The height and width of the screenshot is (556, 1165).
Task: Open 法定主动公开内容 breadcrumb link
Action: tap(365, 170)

================================

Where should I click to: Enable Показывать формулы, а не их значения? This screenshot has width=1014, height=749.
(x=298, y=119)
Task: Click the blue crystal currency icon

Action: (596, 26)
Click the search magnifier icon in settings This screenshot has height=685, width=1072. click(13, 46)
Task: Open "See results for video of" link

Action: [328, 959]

================================

> _ASSIGNMENT_
Give back exactly the lines above, from the line containing "Where should I" through the line containing "Click the search", with both end lines and nothing more.

> _TASK ANSWER_
Where should I click to: Enable Показывать формулы, а не их значения? This screenshot has width=1014, height=749.
(x=298, y=119)
Task: Click the blue crystal currency icon

Action: (596, 26)
Click the search magnifier icon in settings This screenshot has height=685, width=1072. click(13, 46)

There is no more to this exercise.